DATA SHOWN
•••

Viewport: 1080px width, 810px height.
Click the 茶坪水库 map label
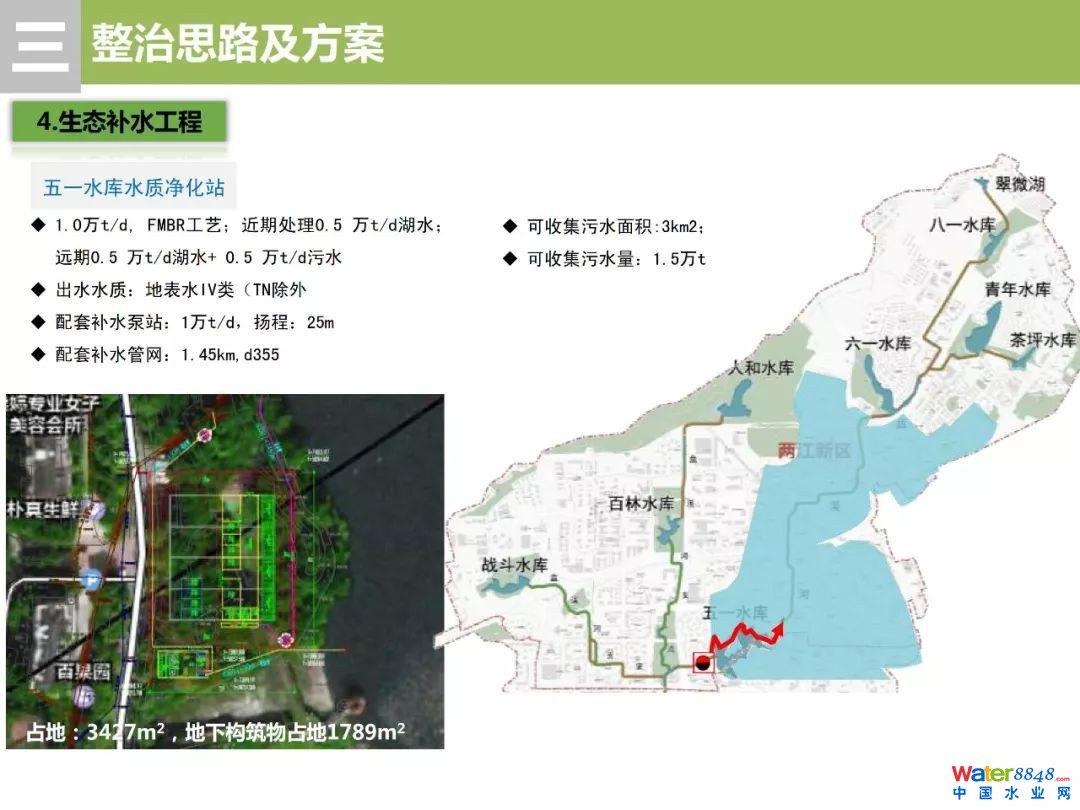coord(1042,340)
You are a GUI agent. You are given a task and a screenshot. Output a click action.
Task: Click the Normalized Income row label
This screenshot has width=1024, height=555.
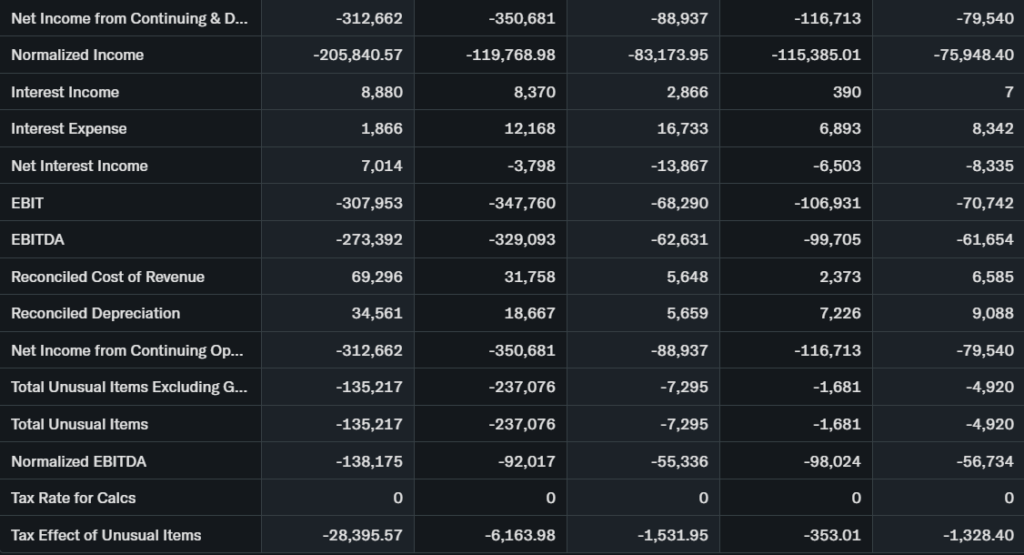pos(77,55)
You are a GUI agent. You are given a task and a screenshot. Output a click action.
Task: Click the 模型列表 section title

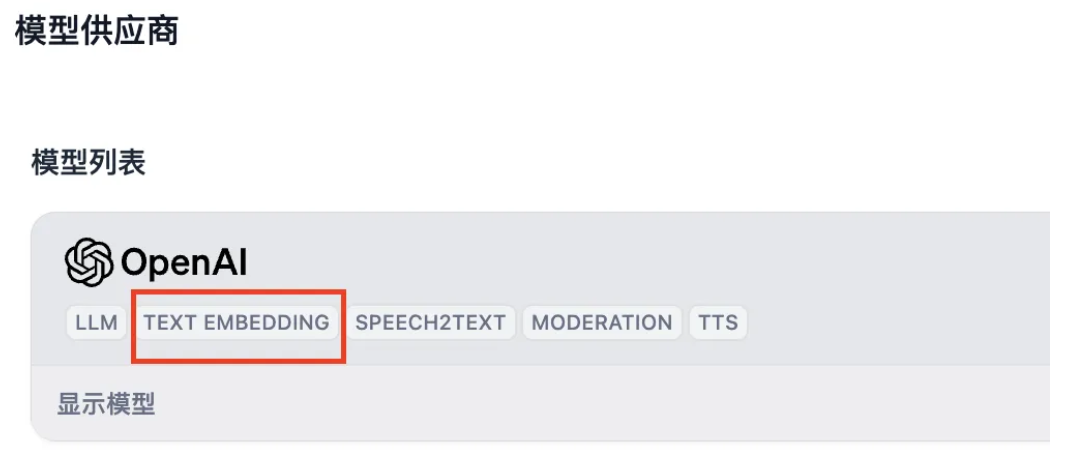click(x=88, y=163)
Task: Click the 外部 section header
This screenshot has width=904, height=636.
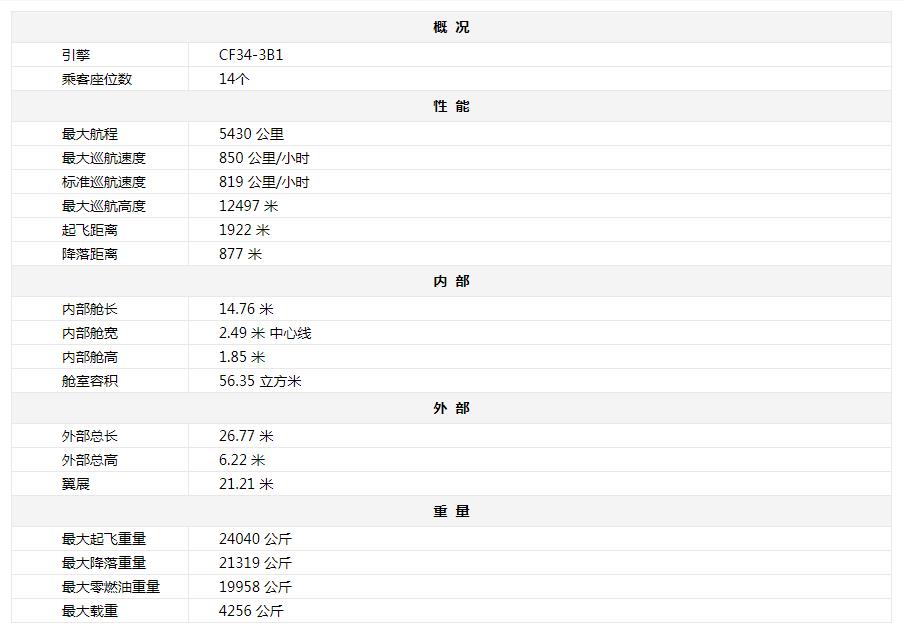Action: (x=451, y=408)
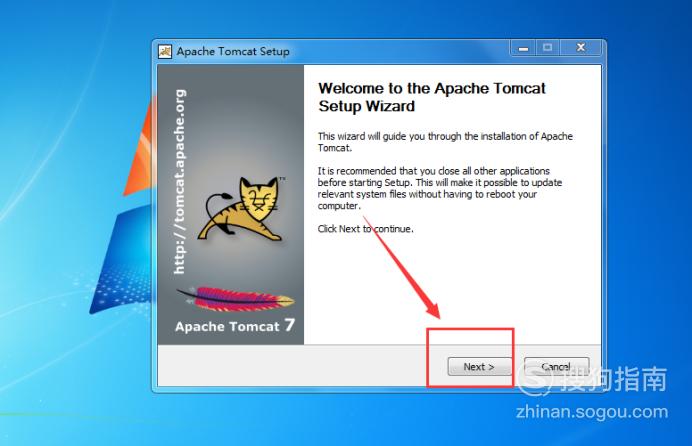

•••

SHORT TASK
Rewrite all the entries above, changing "GUI agent" to "interface agent" and keeping everything else the same. Leave out the pictures.

TASK ANSWER
Viewport: 1080px width, 810px height.
Click the 茶坪水库 map label
coord(1042,340)
You are a interface agent. You are given a task and a screenshot. Output a click action.
Task: Click the Normalized Income row label
This screenshot has width=1024, height=555.
pos(77,55)
You are a interface agent. You are given a task and a screenshot. Output a click action.
Task: Click the 模型列表 section title

click(x=88, y=163)
Task: Click the 外部 section header
This screenshot has width=904, height=636.
Action: (x=451, y=408)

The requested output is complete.